#### Task material
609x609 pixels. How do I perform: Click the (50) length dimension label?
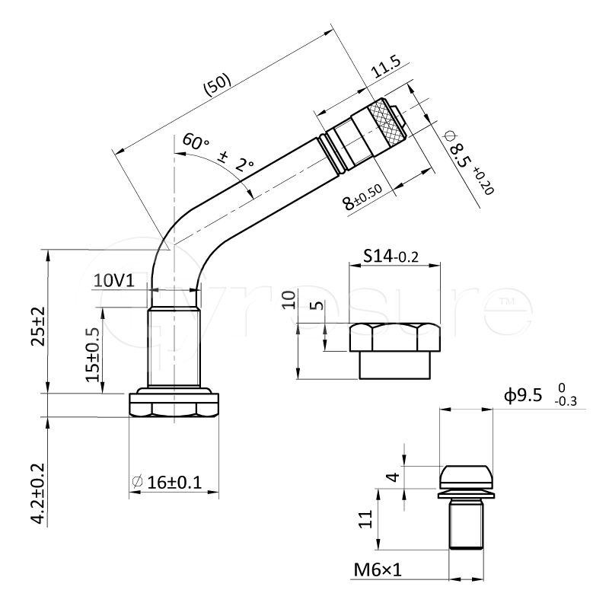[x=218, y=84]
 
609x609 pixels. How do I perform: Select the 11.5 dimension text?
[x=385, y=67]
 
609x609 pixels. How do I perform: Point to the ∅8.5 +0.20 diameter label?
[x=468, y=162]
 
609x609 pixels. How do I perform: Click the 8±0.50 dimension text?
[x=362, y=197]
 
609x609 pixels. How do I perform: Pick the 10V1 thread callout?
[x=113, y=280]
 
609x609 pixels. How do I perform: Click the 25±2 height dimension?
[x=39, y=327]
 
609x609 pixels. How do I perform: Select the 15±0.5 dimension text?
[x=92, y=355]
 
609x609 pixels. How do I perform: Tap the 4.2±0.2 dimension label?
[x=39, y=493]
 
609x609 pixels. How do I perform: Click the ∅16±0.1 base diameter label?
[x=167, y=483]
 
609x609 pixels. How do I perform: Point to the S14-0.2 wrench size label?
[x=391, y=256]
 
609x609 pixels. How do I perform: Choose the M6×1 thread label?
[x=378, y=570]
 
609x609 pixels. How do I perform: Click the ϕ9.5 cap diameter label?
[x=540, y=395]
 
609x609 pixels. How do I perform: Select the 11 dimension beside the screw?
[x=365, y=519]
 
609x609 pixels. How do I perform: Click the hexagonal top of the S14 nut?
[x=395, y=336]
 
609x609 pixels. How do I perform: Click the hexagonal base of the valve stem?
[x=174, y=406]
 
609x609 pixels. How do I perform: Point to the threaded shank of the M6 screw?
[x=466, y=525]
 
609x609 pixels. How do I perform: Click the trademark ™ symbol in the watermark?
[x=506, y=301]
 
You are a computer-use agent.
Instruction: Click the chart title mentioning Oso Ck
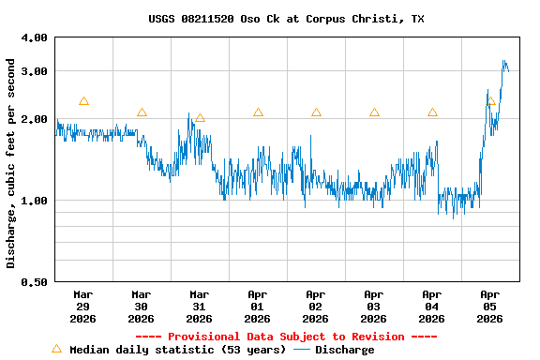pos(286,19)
########
#### Task material
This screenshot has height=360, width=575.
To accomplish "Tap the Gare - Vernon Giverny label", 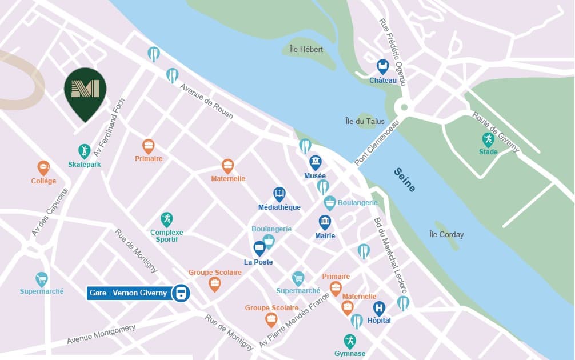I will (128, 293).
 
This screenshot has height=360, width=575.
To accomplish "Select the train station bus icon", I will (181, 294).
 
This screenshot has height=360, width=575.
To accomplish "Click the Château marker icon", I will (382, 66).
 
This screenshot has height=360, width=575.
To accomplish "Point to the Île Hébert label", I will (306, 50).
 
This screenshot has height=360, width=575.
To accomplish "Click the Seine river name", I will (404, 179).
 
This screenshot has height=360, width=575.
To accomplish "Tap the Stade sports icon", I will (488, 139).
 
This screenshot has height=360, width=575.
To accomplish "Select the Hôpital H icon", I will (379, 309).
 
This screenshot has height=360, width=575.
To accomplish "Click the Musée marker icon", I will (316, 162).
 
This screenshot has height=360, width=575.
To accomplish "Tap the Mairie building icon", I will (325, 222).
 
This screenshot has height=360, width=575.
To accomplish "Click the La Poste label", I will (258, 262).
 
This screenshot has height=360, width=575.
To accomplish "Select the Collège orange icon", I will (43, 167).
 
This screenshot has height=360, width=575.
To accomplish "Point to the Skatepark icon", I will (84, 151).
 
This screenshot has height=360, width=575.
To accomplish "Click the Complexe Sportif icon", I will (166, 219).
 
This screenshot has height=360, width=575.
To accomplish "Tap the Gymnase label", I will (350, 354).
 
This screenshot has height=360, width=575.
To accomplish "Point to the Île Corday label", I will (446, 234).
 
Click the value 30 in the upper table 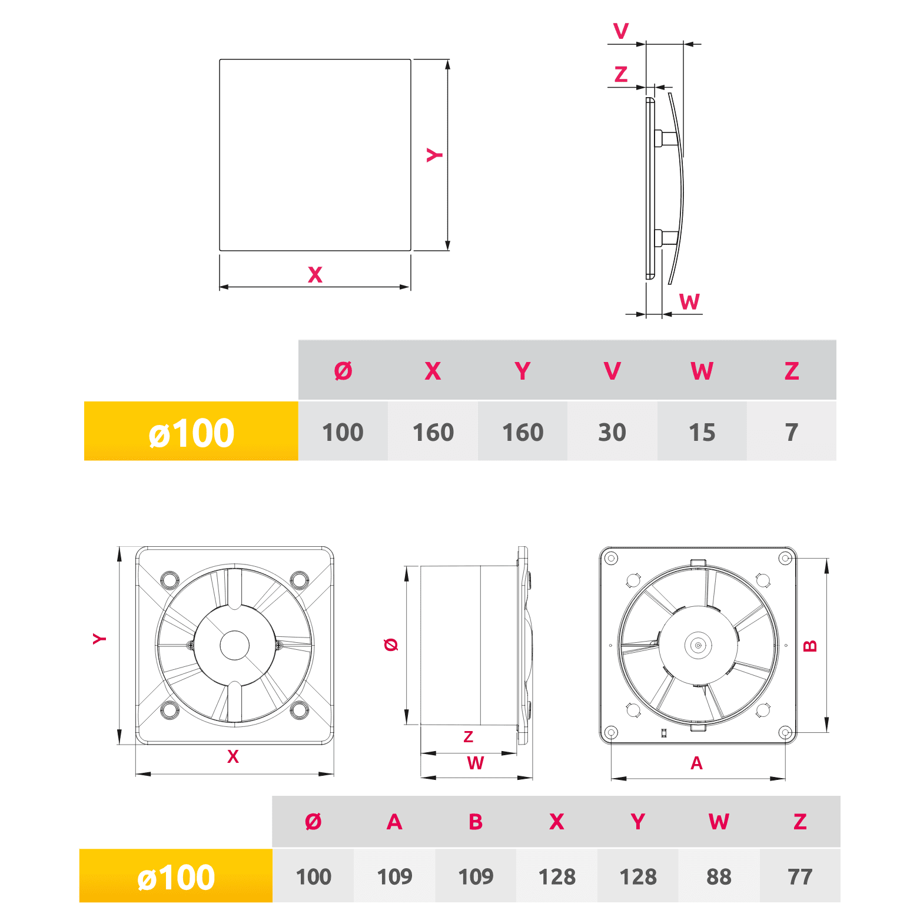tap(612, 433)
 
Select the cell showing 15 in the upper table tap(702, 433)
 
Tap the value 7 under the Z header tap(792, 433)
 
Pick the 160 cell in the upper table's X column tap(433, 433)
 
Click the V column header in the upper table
########
#### Task material
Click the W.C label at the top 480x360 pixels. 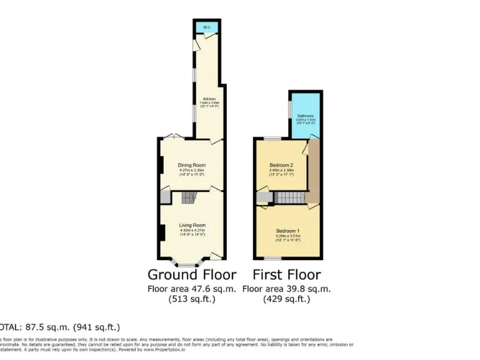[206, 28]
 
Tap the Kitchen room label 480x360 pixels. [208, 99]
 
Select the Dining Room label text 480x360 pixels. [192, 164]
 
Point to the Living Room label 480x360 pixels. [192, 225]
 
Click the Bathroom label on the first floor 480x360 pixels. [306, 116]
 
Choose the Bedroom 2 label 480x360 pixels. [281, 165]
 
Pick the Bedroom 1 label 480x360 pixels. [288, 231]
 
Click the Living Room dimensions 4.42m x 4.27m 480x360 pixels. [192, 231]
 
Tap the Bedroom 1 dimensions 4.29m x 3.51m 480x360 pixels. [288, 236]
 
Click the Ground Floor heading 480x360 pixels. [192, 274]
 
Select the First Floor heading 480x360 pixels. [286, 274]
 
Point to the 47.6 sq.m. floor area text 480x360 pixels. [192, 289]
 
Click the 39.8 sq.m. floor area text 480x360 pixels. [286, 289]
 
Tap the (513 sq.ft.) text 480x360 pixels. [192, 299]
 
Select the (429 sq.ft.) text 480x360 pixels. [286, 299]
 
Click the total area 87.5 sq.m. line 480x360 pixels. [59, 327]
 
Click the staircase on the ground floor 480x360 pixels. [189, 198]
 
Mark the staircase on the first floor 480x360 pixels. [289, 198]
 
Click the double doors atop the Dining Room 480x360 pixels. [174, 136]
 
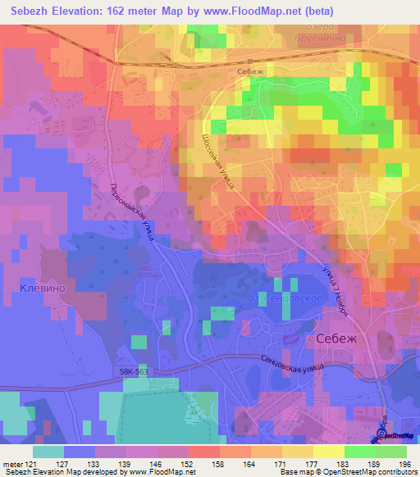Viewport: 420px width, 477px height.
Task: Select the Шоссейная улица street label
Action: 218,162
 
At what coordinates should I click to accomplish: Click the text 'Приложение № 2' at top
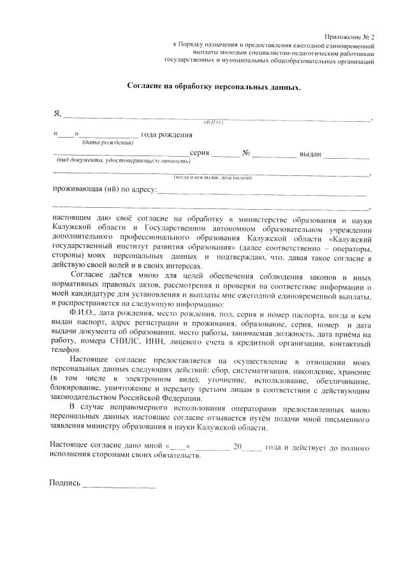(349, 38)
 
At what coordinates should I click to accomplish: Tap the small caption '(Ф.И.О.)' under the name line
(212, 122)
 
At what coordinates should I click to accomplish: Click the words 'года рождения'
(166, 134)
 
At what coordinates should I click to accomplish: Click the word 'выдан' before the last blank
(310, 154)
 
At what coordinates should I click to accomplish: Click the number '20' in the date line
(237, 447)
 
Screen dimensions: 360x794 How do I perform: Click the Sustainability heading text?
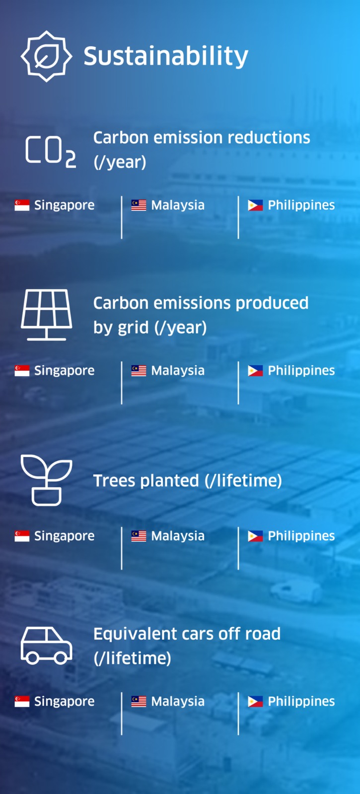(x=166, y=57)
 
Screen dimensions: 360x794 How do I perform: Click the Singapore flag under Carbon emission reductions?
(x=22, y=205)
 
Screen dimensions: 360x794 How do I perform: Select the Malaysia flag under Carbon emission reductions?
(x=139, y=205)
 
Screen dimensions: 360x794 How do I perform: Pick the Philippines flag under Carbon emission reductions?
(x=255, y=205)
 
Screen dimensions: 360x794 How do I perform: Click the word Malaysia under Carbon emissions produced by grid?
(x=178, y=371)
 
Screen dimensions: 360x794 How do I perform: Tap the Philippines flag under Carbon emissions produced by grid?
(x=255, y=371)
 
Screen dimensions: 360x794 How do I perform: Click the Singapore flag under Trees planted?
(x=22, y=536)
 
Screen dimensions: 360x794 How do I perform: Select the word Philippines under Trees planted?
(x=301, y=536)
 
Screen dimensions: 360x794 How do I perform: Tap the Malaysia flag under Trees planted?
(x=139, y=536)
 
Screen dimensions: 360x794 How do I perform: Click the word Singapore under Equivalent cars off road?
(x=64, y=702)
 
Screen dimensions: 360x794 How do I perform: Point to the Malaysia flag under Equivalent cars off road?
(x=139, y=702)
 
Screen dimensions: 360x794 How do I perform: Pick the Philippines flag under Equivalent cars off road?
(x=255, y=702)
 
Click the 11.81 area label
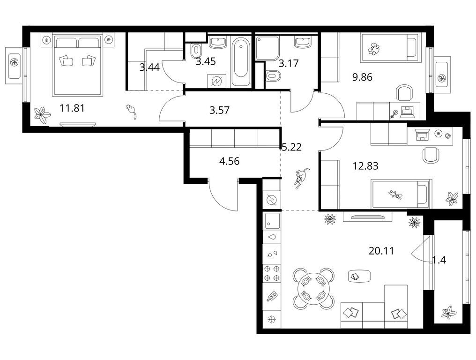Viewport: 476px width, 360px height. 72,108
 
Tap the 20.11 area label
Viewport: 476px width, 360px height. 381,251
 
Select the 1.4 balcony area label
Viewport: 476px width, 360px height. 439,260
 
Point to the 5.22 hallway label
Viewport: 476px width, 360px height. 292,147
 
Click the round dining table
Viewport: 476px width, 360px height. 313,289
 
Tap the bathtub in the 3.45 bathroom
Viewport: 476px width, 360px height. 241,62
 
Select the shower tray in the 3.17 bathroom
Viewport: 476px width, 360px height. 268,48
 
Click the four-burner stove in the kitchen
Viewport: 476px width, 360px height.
########
Required work: Reproduce the stretch of lines from the one containing "Singapore flag under Carbon emission reductions?" through the one containing "(x=255, y=371)", requests included. Scale every coordinate in the answers by 0.65, rounding to whole numbers with halves going up, and leave the requests unchanged.

Answer for this exercise:
Screen dimensions: 360x794 How do I perform: Click the Singapore flag under Carbon emission reductions?
(x=14, y=133)
 
Screen dimensions: 360x794 How do I perform: Select the Malaysia flag under Carbon emission reductions?
(x=90, y=133)
 
Screen dimensions: 360x794 How do I perform: Pick the Philippines flag under Carbon emission reductions?
(x=166, y=133)
 
Screen dimensions: 360x794 How do I perform: Click the word Malaysia under Carbon emissions produced by grid?
(x=116, y=241)
 
Screen dimensions: 360x794 How do I perform: Tap the Philippines flag under Carbon emissions produced by grid?
(x=166, y=241)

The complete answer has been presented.